**Problem statement:**
Write out precisely the lines beginning with the line that contains "Task: Click the Province/State field label" and ending with the last line of the entries, and no other lines.

**Input for this task:**
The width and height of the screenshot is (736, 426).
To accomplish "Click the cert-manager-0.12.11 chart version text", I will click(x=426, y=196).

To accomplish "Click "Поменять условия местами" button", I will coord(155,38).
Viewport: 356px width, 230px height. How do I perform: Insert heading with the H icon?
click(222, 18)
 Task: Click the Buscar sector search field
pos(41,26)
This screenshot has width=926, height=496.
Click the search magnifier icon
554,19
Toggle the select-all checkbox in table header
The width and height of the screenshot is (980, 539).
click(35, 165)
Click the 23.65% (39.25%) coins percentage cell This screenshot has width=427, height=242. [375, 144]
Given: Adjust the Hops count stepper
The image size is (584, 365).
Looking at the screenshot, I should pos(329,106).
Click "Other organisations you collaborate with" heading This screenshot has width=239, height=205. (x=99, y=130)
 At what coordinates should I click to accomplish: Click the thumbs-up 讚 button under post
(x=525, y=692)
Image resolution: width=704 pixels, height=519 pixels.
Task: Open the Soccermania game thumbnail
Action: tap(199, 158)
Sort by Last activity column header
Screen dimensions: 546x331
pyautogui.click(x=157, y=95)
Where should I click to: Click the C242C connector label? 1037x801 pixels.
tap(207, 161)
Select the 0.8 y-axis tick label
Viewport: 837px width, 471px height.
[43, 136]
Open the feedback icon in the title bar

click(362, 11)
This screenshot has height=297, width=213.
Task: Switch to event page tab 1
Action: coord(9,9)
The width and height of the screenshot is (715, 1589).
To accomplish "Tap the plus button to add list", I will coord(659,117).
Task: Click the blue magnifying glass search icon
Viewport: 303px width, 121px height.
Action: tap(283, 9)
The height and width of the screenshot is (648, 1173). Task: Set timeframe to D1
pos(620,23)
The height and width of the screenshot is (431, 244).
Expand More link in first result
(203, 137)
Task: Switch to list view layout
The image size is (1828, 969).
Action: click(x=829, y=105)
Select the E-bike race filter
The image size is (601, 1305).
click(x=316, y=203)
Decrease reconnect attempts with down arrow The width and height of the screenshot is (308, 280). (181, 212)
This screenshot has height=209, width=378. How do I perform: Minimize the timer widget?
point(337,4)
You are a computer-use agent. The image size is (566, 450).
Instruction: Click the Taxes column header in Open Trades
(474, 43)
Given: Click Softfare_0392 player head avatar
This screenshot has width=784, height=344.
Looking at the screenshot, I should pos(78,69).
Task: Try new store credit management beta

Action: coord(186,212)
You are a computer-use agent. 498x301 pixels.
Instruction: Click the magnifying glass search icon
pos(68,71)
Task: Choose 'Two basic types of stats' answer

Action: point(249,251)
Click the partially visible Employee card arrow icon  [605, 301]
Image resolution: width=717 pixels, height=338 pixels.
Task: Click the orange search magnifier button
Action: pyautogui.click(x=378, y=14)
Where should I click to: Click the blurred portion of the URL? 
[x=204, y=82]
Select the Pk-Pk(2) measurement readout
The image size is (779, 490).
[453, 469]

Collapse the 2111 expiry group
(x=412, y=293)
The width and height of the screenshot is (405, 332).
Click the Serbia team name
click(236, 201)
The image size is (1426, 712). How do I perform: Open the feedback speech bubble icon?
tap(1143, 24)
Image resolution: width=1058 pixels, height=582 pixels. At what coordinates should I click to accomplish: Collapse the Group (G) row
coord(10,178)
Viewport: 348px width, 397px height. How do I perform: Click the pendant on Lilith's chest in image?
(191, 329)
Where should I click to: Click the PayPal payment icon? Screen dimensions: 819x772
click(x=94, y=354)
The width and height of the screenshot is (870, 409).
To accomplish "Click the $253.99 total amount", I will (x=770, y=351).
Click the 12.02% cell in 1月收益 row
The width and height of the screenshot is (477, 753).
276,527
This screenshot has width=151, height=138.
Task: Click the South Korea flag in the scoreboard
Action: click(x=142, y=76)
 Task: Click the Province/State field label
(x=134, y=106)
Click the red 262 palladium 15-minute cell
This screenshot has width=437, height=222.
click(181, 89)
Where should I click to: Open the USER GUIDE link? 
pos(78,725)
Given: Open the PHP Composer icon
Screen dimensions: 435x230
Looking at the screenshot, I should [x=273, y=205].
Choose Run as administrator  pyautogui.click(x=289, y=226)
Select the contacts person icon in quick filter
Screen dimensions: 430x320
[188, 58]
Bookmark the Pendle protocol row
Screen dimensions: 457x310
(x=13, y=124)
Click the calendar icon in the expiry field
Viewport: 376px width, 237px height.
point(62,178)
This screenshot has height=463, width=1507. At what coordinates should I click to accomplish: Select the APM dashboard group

**Exercise output:**
 Task: Click the Province/State field label
(x=134, y=106)
Click the red 262 palladium 15-minute cell
This screenshot has width=437, height=222.
click(181, 89)
Where should I click to: Open the USER GUIDE link? 
pos(78,725)
Given: Open the PHP Composer icon
Screen dimensions: 435x230
Looking at the screenshot, I should [x=273, y=205].
Choose Run as administrator  pyautogui.click(x=289, y=226)
Select the contacts person icon in quick filter
Screen dimensions: 430x320
[188, 58]
Bookmark the Pendle protocol row
Screen dimensions: 457x310
(x=13, y=124)
Click the calendar icon in the expiry field
Viewport: 376px width, 237px height.
point(62,178)
This screenshot has height=463, width=1507. At what coordinates should I click to accomplish: Select the APM dashboard group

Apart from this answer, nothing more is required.